'''

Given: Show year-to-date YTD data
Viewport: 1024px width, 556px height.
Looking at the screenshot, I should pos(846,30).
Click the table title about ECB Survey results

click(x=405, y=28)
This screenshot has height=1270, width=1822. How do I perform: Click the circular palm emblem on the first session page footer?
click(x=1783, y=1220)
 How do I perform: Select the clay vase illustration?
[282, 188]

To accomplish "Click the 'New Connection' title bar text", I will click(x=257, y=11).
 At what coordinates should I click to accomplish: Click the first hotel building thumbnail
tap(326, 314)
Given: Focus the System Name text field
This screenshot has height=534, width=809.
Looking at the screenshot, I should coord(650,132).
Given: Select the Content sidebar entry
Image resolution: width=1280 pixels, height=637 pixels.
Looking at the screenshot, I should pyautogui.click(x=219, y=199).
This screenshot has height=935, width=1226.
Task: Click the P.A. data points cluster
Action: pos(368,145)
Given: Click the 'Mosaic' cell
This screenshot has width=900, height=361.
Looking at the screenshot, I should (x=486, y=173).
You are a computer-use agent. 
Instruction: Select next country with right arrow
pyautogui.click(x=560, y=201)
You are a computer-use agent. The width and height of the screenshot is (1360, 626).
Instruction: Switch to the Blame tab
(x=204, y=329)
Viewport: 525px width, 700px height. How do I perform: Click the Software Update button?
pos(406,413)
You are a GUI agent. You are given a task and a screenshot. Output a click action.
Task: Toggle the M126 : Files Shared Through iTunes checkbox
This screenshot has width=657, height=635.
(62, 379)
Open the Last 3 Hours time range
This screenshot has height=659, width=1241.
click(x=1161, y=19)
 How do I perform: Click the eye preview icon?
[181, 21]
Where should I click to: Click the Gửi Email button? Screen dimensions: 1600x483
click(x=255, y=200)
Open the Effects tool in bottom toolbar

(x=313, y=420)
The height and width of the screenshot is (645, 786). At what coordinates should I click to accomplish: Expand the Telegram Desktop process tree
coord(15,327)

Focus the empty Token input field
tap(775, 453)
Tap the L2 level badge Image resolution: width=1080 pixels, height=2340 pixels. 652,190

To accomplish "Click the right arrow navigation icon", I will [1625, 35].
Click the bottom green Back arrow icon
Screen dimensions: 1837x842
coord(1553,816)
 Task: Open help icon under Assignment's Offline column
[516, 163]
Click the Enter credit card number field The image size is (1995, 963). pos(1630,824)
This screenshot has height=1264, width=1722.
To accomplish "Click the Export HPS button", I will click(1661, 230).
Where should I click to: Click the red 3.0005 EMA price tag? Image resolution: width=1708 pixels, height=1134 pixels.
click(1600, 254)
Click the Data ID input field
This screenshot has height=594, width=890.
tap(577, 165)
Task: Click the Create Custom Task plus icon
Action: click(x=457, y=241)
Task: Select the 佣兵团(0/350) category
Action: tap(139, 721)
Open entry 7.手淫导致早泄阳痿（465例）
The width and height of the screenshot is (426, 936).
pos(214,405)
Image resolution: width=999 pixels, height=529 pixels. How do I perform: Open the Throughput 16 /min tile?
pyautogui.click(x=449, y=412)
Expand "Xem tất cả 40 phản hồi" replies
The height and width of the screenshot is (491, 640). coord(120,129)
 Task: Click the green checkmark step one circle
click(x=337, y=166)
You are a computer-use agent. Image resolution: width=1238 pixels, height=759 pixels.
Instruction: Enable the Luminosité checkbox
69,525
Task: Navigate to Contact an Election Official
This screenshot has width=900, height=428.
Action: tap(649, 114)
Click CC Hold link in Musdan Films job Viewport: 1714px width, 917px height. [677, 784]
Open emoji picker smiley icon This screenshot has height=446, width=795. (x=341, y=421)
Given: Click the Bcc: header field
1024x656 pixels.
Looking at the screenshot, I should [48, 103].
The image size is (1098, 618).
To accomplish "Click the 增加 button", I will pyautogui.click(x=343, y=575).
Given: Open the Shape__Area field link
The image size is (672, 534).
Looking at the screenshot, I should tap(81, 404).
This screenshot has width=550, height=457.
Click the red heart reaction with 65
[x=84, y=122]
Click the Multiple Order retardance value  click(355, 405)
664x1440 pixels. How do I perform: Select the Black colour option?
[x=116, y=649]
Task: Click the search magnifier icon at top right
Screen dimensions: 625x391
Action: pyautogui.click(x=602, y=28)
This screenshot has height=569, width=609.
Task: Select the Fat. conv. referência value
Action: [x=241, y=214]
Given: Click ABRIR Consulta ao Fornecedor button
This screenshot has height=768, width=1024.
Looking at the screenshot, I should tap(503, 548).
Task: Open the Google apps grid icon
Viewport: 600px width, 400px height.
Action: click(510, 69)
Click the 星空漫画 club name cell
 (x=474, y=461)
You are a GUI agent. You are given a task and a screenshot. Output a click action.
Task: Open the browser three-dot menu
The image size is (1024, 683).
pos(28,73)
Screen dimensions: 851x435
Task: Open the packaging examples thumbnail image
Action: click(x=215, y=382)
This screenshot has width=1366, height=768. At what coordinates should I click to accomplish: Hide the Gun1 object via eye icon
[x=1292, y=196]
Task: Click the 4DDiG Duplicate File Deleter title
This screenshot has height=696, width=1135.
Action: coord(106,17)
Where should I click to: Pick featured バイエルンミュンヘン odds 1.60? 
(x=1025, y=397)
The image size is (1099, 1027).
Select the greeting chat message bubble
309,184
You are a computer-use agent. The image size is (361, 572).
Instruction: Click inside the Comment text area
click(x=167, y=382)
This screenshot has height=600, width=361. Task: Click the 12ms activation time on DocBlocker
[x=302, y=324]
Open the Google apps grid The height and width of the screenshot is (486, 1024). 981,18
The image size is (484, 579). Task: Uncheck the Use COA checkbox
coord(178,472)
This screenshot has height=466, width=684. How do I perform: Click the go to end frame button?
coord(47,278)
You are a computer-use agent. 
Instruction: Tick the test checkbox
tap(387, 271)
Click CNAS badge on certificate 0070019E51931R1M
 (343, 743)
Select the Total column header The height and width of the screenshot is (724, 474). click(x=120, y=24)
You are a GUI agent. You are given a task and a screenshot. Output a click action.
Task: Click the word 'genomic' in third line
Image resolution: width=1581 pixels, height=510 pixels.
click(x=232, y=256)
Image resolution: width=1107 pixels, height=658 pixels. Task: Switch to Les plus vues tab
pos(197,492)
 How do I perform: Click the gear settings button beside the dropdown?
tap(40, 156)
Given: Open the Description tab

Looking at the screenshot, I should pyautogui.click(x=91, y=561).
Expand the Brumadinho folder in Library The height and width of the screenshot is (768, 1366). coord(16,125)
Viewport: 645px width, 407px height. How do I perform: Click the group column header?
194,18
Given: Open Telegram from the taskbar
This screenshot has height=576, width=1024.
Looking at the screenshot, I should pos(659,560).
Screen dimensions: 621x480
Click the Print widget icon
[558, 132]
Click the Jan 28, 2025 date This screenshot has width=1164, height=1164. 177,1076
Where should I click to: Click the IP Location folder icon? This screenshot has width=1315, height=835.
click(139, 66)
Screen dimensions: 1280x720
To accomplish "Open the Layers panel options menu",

'''

## [Required work]
Copy the entries above exactly. Miss none of them.

## [Answer below]
Given: Show year-to-date YTD data
Viewport: 1024px width, 556px height.
Looking at the screenshot, I should pos(846,30).
Click the table title about ECB Survey results

click(x=405, y=28)
This screenshot has height=1270, width=1822. How do I perform: Click the circular palm emblem on the first session page footer?
click(x=1783, y=1220)
 How do I perform: Select the clay vase illustration?
[282, 188]

To accomplish "Click the 'New Connection' title bar text", I will click(x=257, y=11).
 At what coordinates should I click to accomplish: Click the first hotel building thumbnail
tap(326, 314)
Given: Focus the System Name text field
This screenshot has height=534, width=809.
Looking at the screenshot, I should coord(650,132).
Given: Select the Content sidebar entry
Image resolution: width=1280 pixels, height=637 pixels.
Looking at the screenshot, I should pyautogui.click(x=219, y=199).
This screenshot has height=935, width=1226.
Task: Click the P.A. data points cluster
Action: pos(368,145)
Given: Click the 'Mosaic' cell
This screenshot has width=900, height=361.
Looking at the screenshot, I should (x=486, y=173).
You are a computer-use agent. 
Instruction: Select next country with right arrow
pyautogui.click(x=560, y=201)
You are a computer-use agent. The width and height of the screenshot is (1360, 626).
Instruction: Switch to the Blame tab
(x=204, y=329)
Viewport: 525px width, 700px height. How do I perform: Click the Software Update button?
pos(406,413)
You are a GUI agent. You are given a task and a screenshot. Output a click action.
Task: Toggle the M126 : Files Shared Through iTunes checkbox
This screenshot has width=657, height=635.
(62, 379)
Open the Last 3 Hours time range
This screenshot has height=659, width=1241.
click(x=1161, y=19)
 How do I perform: Click the eye preview icon?
[181, 21]
Where should I click to: Click the Gửi Email button? Screen dimensions: 1600x483
click(x=255, y=200)
Open the Effects tool in bottom toolbar

(x=313, y=420)
The height and width of the screenshot is (645, 786). At what coordinates should I click to accomplish: Expand the Telegram Desktop process tree
coord(15,327)

Focus the empty Token input field
tap(775, 453)
Tap the L2 level badge Image resolution: width=1080 pixels, height=2340 pixels. 652,190

To accomplish "Click the right arrow navigation icon", I will [1625, 35].
Click the bottom green Back arrow icon
Screen dimensions: 1837x842
coord(1553,816)
 Task: Open help icon under Assignment's Offline column
[516, 163]
Click the Enter credit card number field The image size is (1995, 963). pos(1630,824)
This screenshot has height=1264, width=1722.
To accomplish "Click the Export HPS button", I will click(1661, 230).
Where should I click to: Click the red 3.0005 EMA price tag? Image resolution: width=1708 pixels, height=1134 pixels.
click(1600, 254)
Click the Data ID input field
This screenshot has height=594, width=890.
tap(577, 165)
Task: Click the Create Custom Task plus icon
Action: click(x=457, y=241)
Task: Select the 佣兵团(0/350) category
Action: tap(139, 721)
Open entry 7.手淫导致早泄阳痿（465例）
The width and height of the screenshot is (426, 936).
pos(214,405)
Image resolution: width=999 pixels, height=529 pixels. How do I perform: Open the Throughput 16 /min tile?
pyautogui.click(x=449, y=412)
Expand "Xem tất cả 40 phản hồi" replies
The height and width of the screenshot is (491, 640). coord(120,129)
 Task: Click the green checkmark step one circle
click(x=337, y=166)
You are a computer-use agent. Image resolution: width=1238 pixels, height=759 pixels.
Instruction: Enable the Luminosité checkbox
69,525
Task: Navigate to Contact an Election Official
This screenshot has width=900, height=428.
Action: tap(649, 114)
Click CC Hold link in Musdan Films job Viewport: 1714px width, 917px height. [677, 784]
Open emoji picker smiley icon This screenshot has height=446, width=795. (x=341, y=421)
Given: Click the Bcc: header field
1024x656 pixels.
Looking at the screenshot, I should [48, 103].
The image size is (1098, 618).
To accomplish "Click the 增加 button", I will pyautogui.click(x=343, y=575).
Given: Open the Shape__Area field link
The image size is (672, 534).
Looking at the screenshot, I should tap(81, 404).
This screenshot has width=550, height=457.
Click the red heart reaction with 65
[x=84, y=122]
Click the Multiple Order retardance value  click(355, 405)
664x1440 pixels. How do I perform: Select the Black colour option?
[x=116, y=649]
Task: Click the search magnifier icon at top right
Screen dimensions: 625x391
Action: pyautogui.click(x=602, y=28)
This screenshot has height=569, width=609.
Task: Select the Fat. conv. referência value
Action: [x=241, y=214]
Given: Click ABRIR Consulta ao Fornecedor button
This screenshot has height=768, width=1024.
Looking at the screenshot, I should tap(503, 548).
Task: Open the Google apps grid icon
Viewport: 600px width, 400px height.
Action: click(510, 69)
Click the 星空漫画 club name cell
 (x=474, y=461)
You are a GUI agent. You are given a task and a screenshot. Output a click action.
Task: Open the browser three-dot menu
The image size is (1024, 683).
pos(28,73)
Screen dimensions: 851x435
Task: Open the packaging examples thumbnail image
Action: click(x=215, y=382)
This screenshot has width=1366, height=768. At what coordinates should I click to accomplish: Hide the Gun1 object via eye icon
[x=1292, y=196]
Task: Click the 4DDiG Duplicate File Deleter title
This screenshot has height=696, width=1135.
Action: coord(106,17)
Where should I click to: Pick featured バイエルンミュンヘン odds 1.60? 
(x=1025, y=397)
The image size is (1099, 1027).
Select the greeting chat message bubble
309,184
You are a computer-use agent. The image size is (361, 572).
Instruction: Click inside the Comment text area
click(x=167, y=382)
This screenshot has height=600, width=361. Task: Click the 12ms activation time on DocBlocker
[x=302, y=324]
Open the Google apps grid The height and width of the screenshot is (486, 1024). 981,18
The image size is (484, 579). Task: Uncheck the Use COA checkbox
coord(178,472)
This screenshot has height=466, width=684. How do I perform: Click the go to end frame button?
coord(47,278)
You are a computer-use agent. 
Instruction: Tick the test checkbox
tap(387, 271)
Click CNAS badge on certificate 0070019E51931R1M
 (343, 743)
Select the Total column header The height and width of the screenshot is (724, 474). click(x=120, y=24)
You are a GUI agent. You are given a task and a screenshot. Output a click action.
Task: Click the word 'genomic' in third line
Image resolution: width=1581 pixels, height=510 pixels.
click(x=232, y=256)
Image resolution: width=1107 pixels, height=658 pixels. Task: Switch to Les plus vues tab
pos(197,492)
 How do I perform: Click the gear settings button beside the dropdown?
tap(40, 156)
Given: Open the Description tab

Looking at the screenshot, I should pyautogui.click(x=91, y=561).
Expand the Brumadinho folder in Library The height and width of the screenshot is (768, 1366). coord(16,125)
Viewport: 645px width, 407px height. How do I perform: Click the group column header?
194,18
Given: Open Telegram from the taskbar
This screenshot has height=576, width=1024.
Looking at the screenshot, I should pos(659,560).
Screen dimensions: 621x480
Click the Print widget icon
[558, 132]
Click the Jan 28, 2025 date This screenshot has width=1164, height=1164. 177,1076
Where should I click to: Click the IP Location folder icon? This screenshot has width=1315, height=835.
click(139, 66)
Screen dimensions: 1280x720
To accomplish "Open the Layers panel options menu",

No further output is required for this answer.